由图3可知,托盘根各提取物对超氧阴离子自由基的清除率范围为2.58%～81.23%,其中清除率最强的为0.2 mg/mL的乙酸乙酯层萃取物(IC50=50 μg/mL),最弱的为0.025 mg/mL的水提液。相同浓度的供试品溶液中,以乙酸乙酯萃取物对超氧阴离子自由基的清除率最强,水提液最低。正丁醇萃取物和氯仿萃取物比乙酸乙酯萃取物清除率低,差异显著(p<0.05);水提液和水萃取物的供试品溶液对超氧阴离子自由基的清除率相近,但显著低于乙酸乙酯萃取物、正丁醇萃取物和氯仿萃取物(p<0.05)。

图3 托盘根不同提取物超氧阴离子自由基清除能力Fig.3 Superoxide radical scavenging activity of different extracts from Rubus crategefolius Bunge.

由表4可知各提取物对超氧阴离子自由基的清除能力大小:乙酸乙酯层萃取物>正丁醇层萃取物>氯仿层萃取物>水萃取物。且乙酸乙酯提取物对超氧阴离子自由基的清除能力高于阳性对照VC(IC50:90 μg/mL),其他提取物的超氧阴离子清除能力低于VC。

表4 超氧阴离子自由基清除率IC50值Table 4 The IC50 values of superoxide radical scavenging activity

3 结论

本研究对托盘根水提液不同溶剂萃取物中总黄酮、总皂苷和总酚酸含量进行了测定及比较,结果表明托盘根氯仿、乙酸乙酯和正丁醇萃取物中均含有黄酮、皂苷及酚酸类成分,且明显高于水提液和水萃取物,其中正丁醇萃取物中各成分含量最高。
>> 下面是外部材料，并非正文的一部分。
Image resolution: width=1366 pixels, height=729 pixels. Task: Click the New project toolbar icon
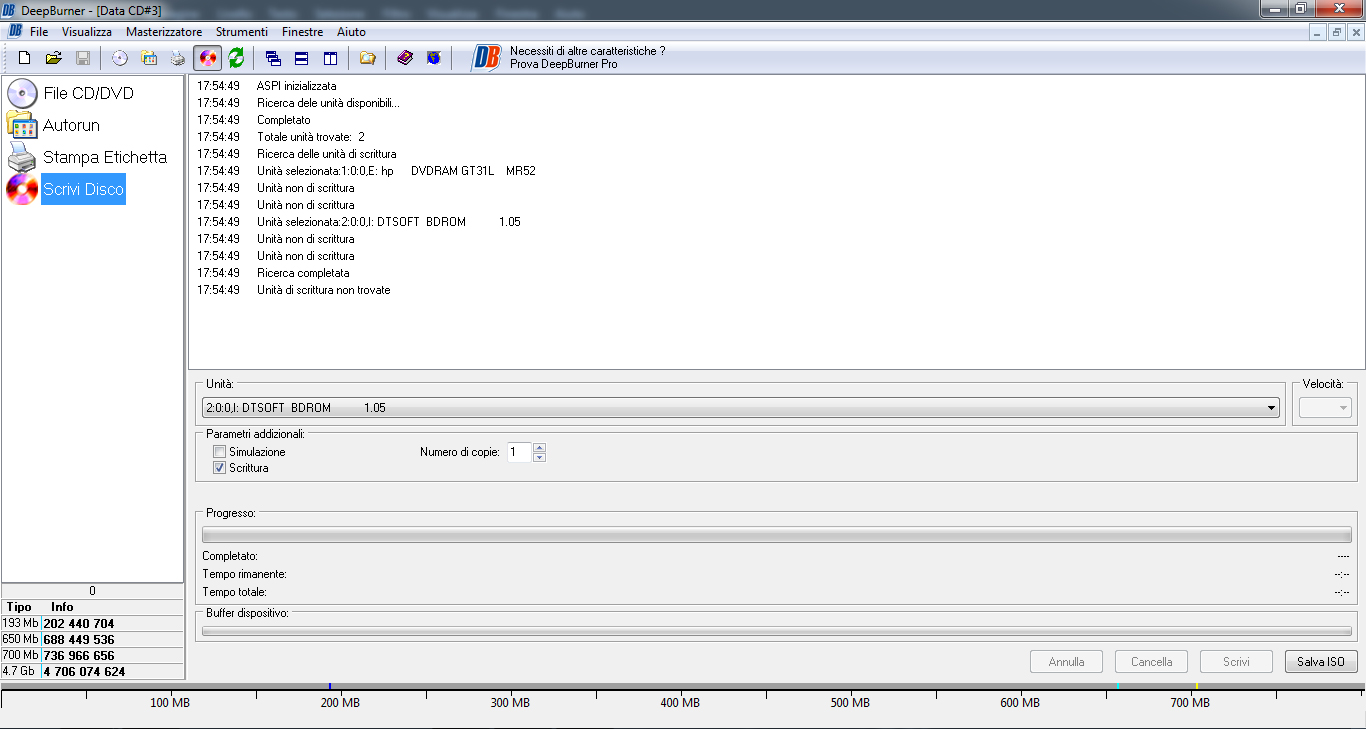click(25, 58)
通过DPPH、ABTS、超氧阴离子清除实验等体外抗氧化评价体系,评价了托盘根各提取物的体外抗氧化能力,各有机溶剂萃取物均表现出较强的体外抗氧化能力,而其中乙酸乙酯萃取物的抗氧化能力最高。本研究结果表明,托盘根中含有黄酮、皂苷和酚酸等生物活性成分,且具有明显的抗氧化活性,为进一步开发托盘根成为天然抗氧化剂或健康食品提供了理论基础。